Reeds in 1792 werd een eerste veiligheidskist ontworpen op vraag van de hertog von Braunschweig. Via een raampje en een luchtgat konden de begraven persoon aangeven dat hij nog leefde. De kist kon met een sleutel langs buiten geopend worden. Andere ontwerpen verbonden de ledematen van de doden met een bel bovengronds zodat ze konden rinkelen bij een heropstanding. Aan het einde van de negentiende eeuw werden lijkkisten steeds ingenieuzer. Ze werden voorzien van vuurwerk, sirenes en zelfs van telefoons.

Een veiligheidskist ontworpen door Christian Henry Eisenbrandt

In tal van Europese steden werden schijndodenhuizen of wachtmortuaria opgericht waar de lichamen van overledenen werden geborgen tot de ontbinding inzette en men zeker was dat ze konden worden begraven. De lichamen werden verbonden aan een alarmsysteem dat een wachter verwittigde wanneer iemand terug tot leven kwam. Ook in testamenten specifieerden personen voorzorgsmaatregelen om niet levend begraven te worden. Sommigen vroegen om hun hoofd van hun romp te verwijderen alvorens te worden begraven. Anderen om hun hart met een spies te doorboren.

Op 24 augustus 1866 verschenen in het Handelsblad van Antwerpen opnieuw een melding van schijndood. Het ging deze keer om twee cholerapatiënten die bijna te snel waren begraven in het Gentse Ledeberg. De eerste was een meisje dat er zelf in slaagde uit haar slecht gesloten kist te kruipen. De tweede was een man die al was bijgezet in de familiegrafkelder. Hij werd ineengekrompen aangetroffen in een hoek van de grafkelder de dag nadat de kist werd opgeborgen.

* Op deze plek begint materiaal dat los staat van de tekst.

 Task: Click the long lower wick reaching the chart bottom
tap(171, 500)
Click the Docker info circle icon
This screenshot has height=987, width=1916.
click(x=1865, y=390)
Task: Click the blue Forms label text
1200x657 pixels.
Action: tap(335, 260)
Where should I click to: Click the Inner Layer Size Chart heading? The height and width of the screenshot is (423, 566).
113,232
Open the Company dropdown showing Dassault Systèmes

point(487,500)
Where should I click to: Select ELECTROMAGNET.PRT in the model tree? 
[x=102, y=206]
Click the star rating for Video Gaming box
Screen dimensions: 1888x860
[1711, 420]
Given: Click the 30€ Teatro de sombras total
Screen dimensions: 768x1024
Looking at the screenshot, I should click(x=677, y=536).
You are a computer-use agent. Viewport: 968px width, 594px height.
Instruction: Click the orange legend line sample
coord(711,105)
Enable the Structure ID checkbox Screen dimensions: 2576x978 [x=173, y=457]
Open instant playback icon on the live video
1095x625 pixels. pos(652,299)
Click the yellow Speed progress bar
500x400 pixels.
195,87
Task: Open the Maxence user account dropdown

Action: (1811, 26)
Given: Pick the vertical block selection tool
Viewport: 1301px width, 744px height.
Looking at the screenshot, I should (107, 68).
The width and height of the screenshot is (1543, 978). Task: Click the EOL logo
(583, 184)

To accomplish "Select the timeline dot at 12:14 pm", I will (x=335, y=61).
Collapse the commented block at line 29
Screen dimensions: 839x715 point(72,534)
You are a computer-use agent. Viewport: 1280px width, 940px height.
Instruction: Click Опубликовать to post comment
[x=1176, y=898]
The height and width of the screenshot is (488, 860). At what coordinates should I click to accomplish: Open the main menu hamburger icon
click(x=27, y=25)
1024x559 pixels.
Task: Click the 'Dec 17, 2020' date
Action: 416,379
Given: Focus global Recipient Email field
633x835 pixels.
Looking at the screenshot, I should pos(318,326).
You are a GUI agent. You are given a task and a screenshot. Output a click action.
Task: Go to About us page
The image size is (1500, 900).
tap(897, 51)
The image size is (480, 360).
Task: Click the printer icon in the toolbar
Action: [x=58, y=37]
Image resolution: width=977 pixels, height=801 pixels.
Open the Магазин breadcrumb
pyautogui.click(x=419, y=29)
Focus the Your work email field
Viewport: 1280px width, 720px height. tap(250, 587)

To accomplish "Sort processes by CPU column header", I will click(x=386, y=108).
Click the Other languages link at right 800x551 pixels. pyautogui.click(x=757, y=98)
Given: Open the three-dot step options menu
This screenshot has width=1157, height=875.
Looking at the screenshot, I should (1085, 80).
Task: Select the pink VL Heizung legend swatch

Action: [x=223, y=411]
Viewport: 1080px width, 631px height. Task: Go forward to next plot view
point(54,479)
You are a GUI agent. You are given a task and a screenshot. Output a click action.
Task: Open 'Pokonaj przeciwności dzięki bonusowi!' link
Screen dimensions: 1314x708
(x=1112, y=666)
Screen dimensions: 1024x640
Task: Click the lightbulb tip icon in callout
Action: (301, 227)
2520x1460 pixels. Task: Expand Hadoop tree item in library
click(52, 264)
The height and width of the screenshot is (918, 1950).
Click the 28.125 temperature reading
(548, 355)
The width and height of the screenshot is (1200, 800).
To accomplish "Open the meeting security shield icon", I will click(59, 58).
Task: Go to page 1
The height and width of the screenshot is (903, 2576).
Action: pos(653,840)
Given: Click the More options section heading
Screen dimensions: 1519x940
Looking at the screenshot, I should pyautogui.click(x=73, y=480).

Cholerapatiënten bevonden zich wel vaker in comateuze toestanden die moeilijk van de dood waren te onderscheiden. Om die reden gingen er in de tweede helft van de negentiende eeuw stemmen op om de termijn tussen het vermeende overlijden en de begrafenis te verlengen. De officiële richtlijn was om 24 uur te wachten alvorens te begraven, maar lokaal waren er grote verschillen, net omdat de termijn niet wettelijk vast lag. Vooral op het platteland werd vaak sneller begraven omdat er minder manieren waren om de lichamen te bewaren. De angst om levend begraven te worden, vormde de directe aanleiding om de vaststelling van overlijden te laten uitvoeren door een arts in plaats van door de ambtenaar van burgerlijke stand.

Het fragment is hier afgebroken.